As of 4 August 2021 England, Wales and Scotland have announced that they will follow the advice from the Joint Committee on Vaccines and Immunisations (JCVI) to vaccinate 16 and 17 year olds.
In England 16 and 17 year olds should start receiving the vaccine by 23 August 2021. In England the Government has updated its Green Book guidance with more detailed information about which children aged 12-15 are eligible for a Covid-19 vaccine.
It had previously agreed to follow advice from the JCVI to offer the vaccine to children with severe neurodisabilities, Down syndrome, immunosuppression, and severe or profound and multiple learning disabilities (PMLD).

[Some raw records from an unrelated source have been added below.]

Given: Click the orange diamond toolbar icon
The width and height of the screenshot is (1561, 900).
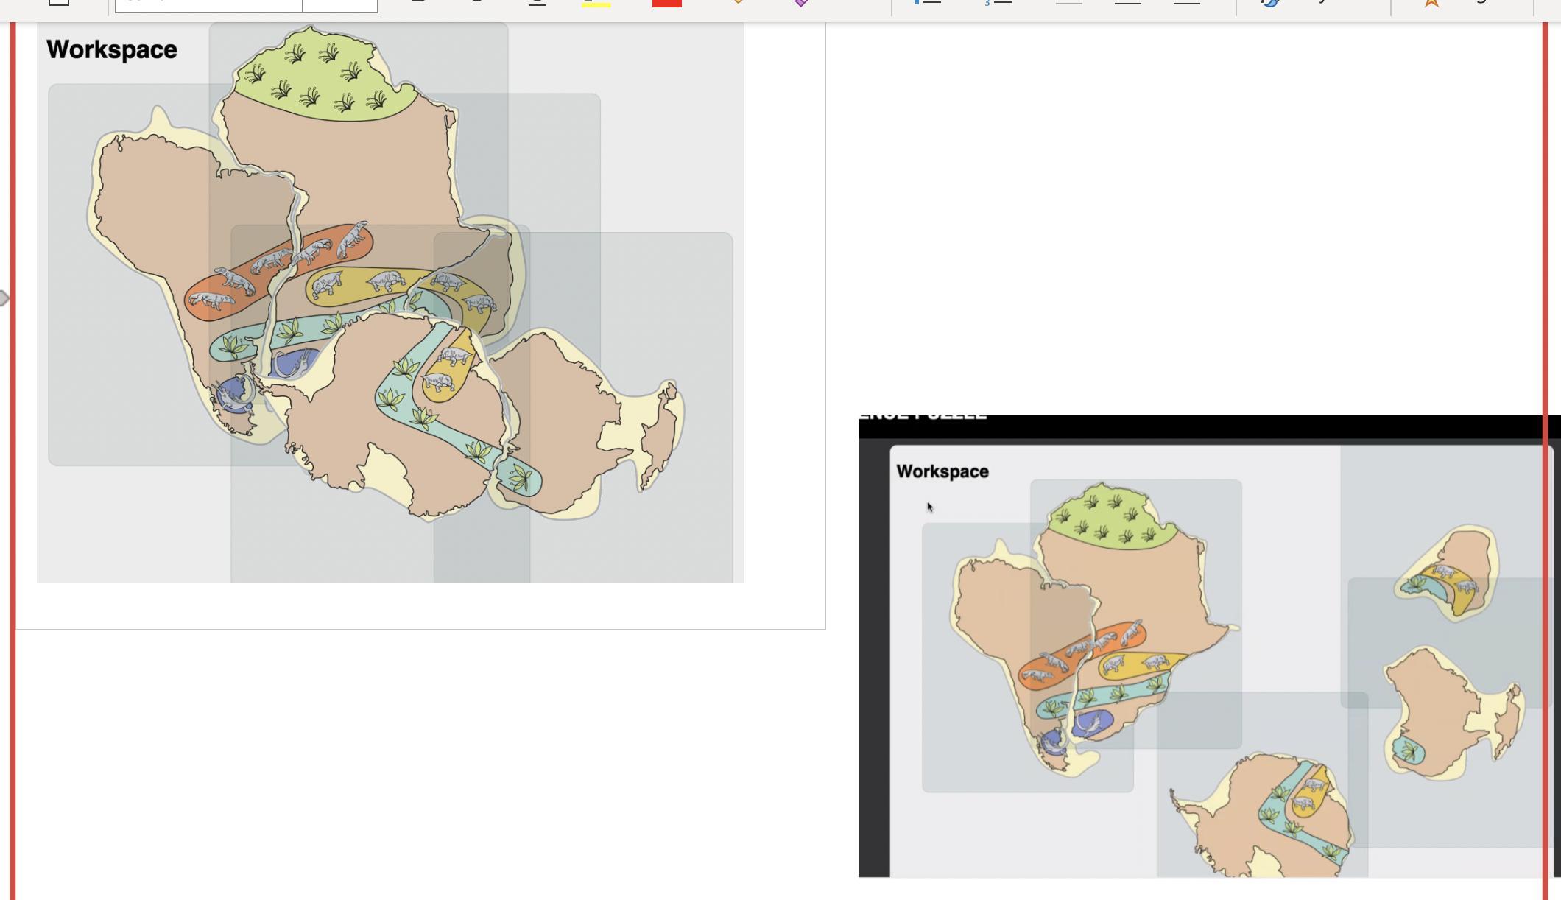Looking at the screenshot, I should 737,3.
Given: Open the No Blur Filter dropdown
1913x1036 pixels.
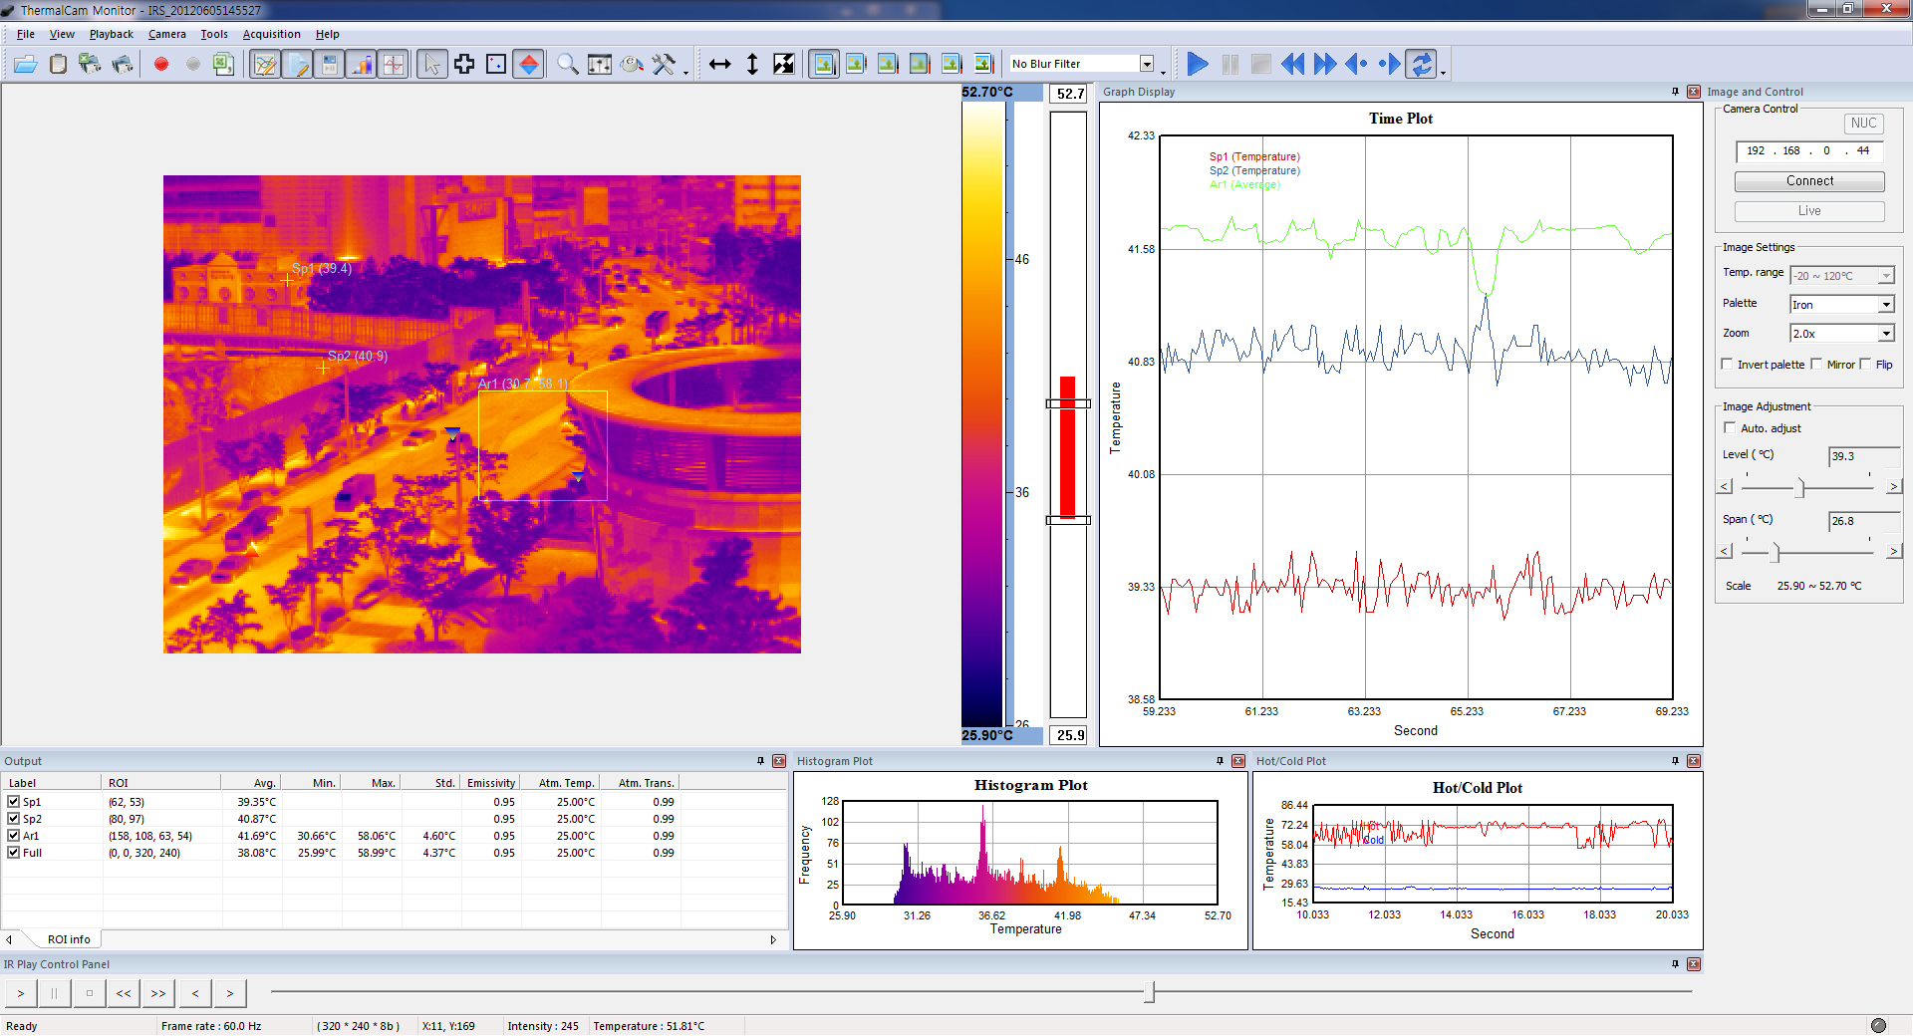Looking at the screenshot, I should tap(1147, 65).
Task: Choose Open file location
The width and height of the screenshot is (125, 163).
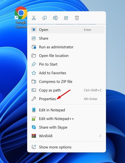Action: point(67,56)
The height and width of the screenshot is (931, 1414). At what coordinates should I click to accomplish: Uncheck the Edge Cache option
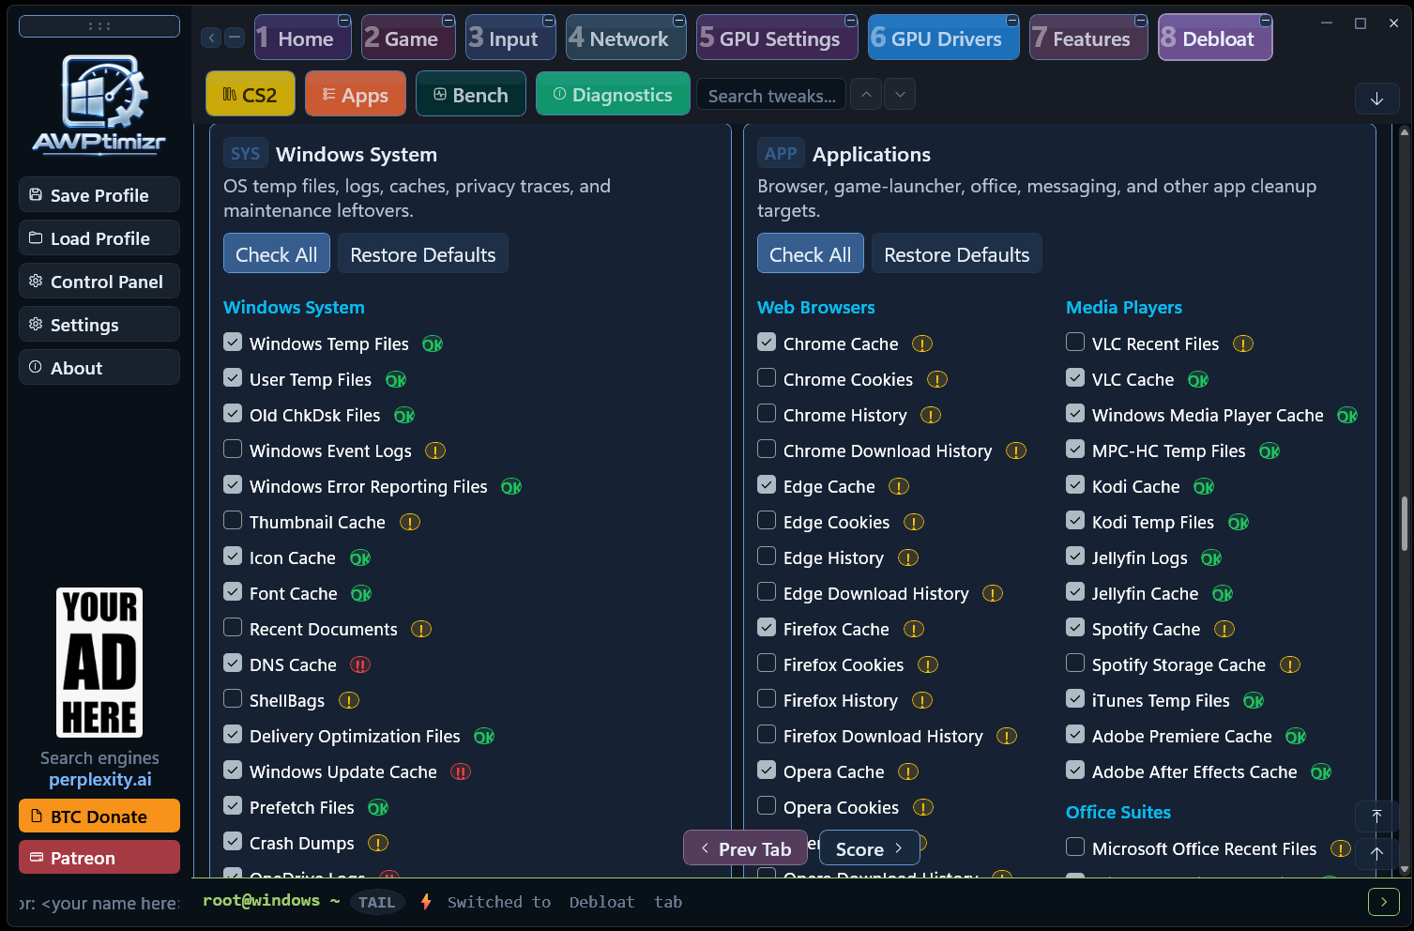point(767,485)
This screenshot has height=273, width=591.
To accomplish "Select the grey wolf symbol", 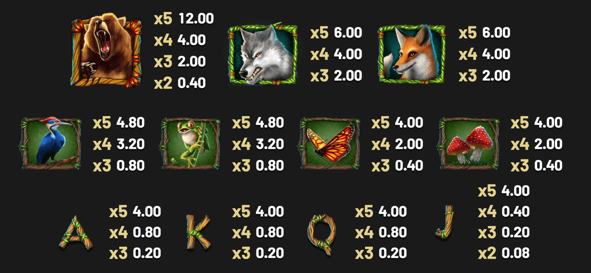I will (x=263, y=54).
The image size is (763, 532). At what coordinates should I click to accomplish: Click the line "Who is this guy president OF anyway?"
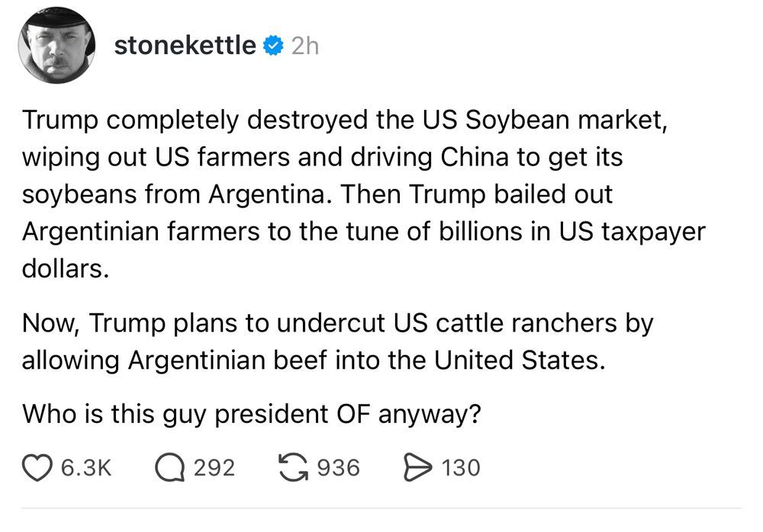tap(252, 415)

The Green Book has now expanded on these categories:
- Severe neuro-disability and/or neuromuscular conditions that compromise respiratory function. This includes conditions (such as cerebral palsy, autism and muscular dystrophy) that may affect swallowing and protection of the upper airways, leading to aspiration, and reduce the ability to cough and resulting overall in increased susceptibility to respiratory infections
- Children with a learning disability, including individuals with Down syndrome, those who are on the GP Learning Disability Register, and those with PMLD or severe learning disabilities
- Children who are immunosuppressed due to disease or treatment, including patients undergoing chemotherapy or radical radiotherapy; solid organ transplant recipients; bone marrow or stem cell transplant recipients; kids with HIV infections at all stages; those with genetic disorders affecting the immune system; children receiving immunosuppressive biological therapy or those treated with systemic steroids for more than a month; and anyone with a history of haematological malignance, including leukaemia, lymphoma, myeloma, or auto-immune diseases that may require long-term immunosuppressive treatments.
Children aged 12 and over who live with immunosuppressed individuals of any age will also be eligible for a vaccine.